• Job:
Copy all of the lines below word for word, with every character and line break unchanged.
- - -
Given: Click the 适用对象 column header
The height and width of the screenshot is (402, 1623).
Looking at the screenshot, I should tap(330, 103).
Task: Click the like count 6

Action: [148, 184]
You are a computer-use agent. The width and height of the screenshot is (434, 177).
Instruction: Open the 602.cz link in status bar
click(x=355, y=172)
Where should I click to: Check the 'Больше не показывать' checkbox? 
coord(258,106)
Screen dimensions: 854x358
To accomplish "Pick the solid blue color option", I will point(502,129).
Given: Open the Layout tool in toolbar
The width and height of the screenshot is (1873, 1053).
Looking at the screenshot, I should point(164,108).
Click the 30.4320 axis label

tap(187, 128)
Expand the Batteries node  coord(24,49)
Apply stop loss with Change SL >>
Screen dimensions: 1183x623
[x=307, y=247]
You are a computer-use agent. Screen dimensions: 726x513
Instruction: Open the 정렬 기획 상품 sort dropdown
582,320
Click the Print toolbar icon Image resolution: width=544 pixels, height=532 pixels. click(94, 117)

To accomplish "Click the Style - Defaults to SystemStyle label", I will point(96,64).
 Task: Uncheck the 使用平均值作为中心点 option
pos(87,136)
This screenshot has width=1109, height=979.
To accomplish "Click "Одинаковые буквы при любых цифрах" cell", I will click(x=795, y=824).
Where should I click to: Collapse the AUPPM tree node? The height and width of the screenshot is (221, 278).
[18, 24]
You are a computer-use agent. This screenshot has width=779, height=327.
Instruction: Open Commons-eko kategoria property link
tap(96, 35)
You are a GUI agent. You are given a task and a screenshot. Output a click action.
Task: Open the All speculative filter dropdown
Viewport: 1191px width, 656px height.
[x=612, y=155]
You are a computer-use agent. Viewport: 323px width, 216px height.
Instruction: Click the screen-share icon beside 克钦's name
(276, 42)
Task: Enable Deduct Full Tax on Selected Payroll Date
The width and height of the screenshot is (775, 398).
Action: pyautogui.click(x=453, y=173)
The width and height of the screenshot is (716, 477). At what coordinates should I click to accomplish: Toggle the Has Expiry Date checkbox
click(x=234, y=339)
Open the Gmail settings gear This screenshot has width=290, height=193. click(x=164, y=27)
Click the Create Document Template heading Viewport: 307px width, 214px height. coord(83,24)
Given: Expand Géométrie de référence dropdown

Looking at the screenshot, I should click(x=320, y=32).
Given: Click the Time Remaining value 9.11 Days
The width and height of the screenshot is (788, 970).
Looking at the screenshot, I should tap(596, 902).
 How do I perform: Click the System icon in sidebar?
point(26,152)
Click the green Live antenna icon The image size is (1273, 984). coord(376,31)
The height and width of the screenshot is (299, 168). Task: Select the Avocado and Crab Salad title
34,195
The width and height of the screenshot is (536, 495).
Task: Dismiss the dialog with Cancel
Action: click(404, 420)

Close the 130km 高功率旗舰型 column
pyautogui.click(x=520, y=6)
- - -
• Solution to this problem:
Given: Click the 适用对象 column header
The height and width of the screenshot is (402, 1623).
Looking at the screenshot, I should tap(330, 103).
Task: Click the like count 6

Action: [148, 184]
You are a computer-use agent. The width and height of the screenshot is (434, 177).
Instruction: Open the 602.cz link in status bar
click(x=355, y=172)
Where should I click to: Check the 'Больше не показывать' checkbox? 
coord(258,106)
Screen dimensions: 854x358
To accomplish "Pick the solid blue color option", I will point(502,129).
Given: Open the Layout tool in toolbar
The width and height of the screenshot is (1873, 1053).
Looking at the screenshot, I should point(164,108).
Click the 30.4320 axis label

tap(187, 128)
Expand the Batteries node  coord(24,49)
Apply stop loss with Change SL >>
Screen dimensions: 1183x623
[x=307, y=247]
You are a computer-use agent. Screen dimensions: 726x513
Instruction: Open the 정렬 기획 상품 sort dropdown
582,320
Click the Print toolbar icon Image resolution: width=544 pixels, height=532 pixels. click(94, 117)

To accomplish "Click the Style - Defaults to SystemStyle label", I will point(96,64).
 Task: Uncheck the 使用平均值作为中心点 option
pos(87,136)
This screenshot has width=1109, height=979.
To accomplish "Click "Одинаковые буквы при любых цифрах" cell", I will click(x=795, y=824).
Where should I click to: Collapse the AUPPM tree node? The height and width of the screenshot is (221, 278).
[18, 24]
You are a computer-use agent. This screenshot has width=779, height=327.
Instruction: Open Commons-eko kategoria property link
tap(96, 35)
You are a GUI agent. You are given a task and a screenshot. Output a click action.
Task: Open the All speculative filter dropdown
Viewport: 1191px width, 656px height.
[x=612, y=155]
You are a computer-use agent. Viewport: 323px width, 216px height.
Instruction: Click the screen-share icon beside 克钦's name
(276, 42)
Task: Enable Deduct Full Tax on Selected Payroll Date
The width and height of the screenshot is (775, 398).
Action: pyautogui.click(x=453, y=173)
The width and height of the screenshot is (716, 477). At what coordinates should I click to accomplish: Toggle the Has Expiry Date checkbox
click(x=234, y=339)
Open the Gmail settings gear This screenshot has width=290, height=193. click(x=164, y=27)
Click the Create Document Template heading Viewport: 307px width, 214px height. coord(83,24)
Given: Expand Géométrie de référence dropdown

Looking at the screenshot, I should click(x=320, y=32).
Given: Click the Time Remaining value 9.11 Days
The width and height of the screenshot is (788, 970).
Looking at the screenshot, I should tap(596, 902).
 How do I perform: Click the System icon in sidebar?
point(26,152)
Click the green Live antenna icon The image size is (1273, 984). coord(376,31)
The height and width of the screenshot is (299, 168). Task: Select the Avocado and Crab Salad title
34,195
The width and height of the screenshot is (536, 495).
Task: Dismiss the dialog with Cancel
Action: click(404, 420)

Close the 130km 高功率旗舰型 column
pyautogui.click(x=520, y=6)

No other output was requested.